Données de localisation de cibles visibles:
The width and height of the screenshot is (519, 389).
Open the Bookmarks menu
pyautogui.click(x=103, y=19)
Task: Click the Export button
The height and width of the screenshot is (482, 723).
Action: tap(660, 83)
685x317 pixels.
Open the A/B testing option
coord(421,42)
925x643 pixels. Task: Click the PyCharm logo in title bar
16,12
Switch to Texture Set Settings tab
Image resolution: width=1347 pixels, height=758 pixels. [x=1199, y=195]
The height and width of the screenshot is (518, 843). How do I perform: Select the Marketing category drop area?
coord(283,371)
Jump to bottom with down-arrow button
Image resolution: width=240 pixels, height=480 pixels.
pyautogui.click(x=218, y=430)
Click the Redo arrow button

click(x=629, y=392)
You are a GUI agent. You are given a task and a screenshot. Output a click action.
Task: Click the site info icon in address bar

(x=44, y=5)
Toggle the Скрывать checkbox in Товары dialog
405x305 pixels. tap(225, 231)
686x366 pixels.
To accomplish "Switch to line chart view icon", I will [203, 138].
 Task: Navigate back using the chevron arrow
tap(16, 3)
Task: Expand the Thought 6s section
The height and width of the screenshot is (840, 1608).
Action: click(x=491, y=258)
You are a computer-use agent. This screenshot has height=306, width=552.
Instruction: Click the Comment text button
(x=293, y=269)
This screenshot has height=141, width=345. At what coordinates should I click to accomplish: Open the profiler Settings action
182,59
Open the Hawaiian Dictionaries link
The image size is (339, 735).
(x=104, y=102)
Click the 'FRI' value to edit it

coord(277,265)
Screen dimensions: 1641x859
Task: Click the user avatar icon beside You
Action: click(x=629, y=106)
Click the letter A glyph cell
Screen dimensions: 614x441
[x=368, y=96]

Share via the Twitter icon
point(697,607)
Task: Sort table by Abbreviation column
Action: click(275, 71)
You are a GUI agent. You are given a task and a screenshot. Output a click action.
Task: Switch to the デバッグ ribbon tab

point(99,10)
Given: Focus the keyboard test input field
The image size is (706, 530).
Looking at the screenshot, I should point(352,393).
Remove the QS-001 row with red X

Exigences de la tâche
Réécrivez toutes les lignes, de celle qui contient « 686x366 pixels. » jusqu'à celle qui contient « Action: click(x=491, y=258) », ces deux lignes incluses et consignes comprises, en mettant à l'échelle chaque coordonnée figurant dans les réponses : multipliez-la par 2,35, puis arrondissez à l'entier, les demis vers le haut.

Solution de la tâche
686x366 pixels.
To accomplish "Switch to line chart view icon", I will [477, 324].
 Task: Navigate back using the chevron arrow
tap(38, 7)
Task: Expand the Thought 6s section
The height and width of the screenshot is (840, 1608).
Action: click(x=1154, y=606)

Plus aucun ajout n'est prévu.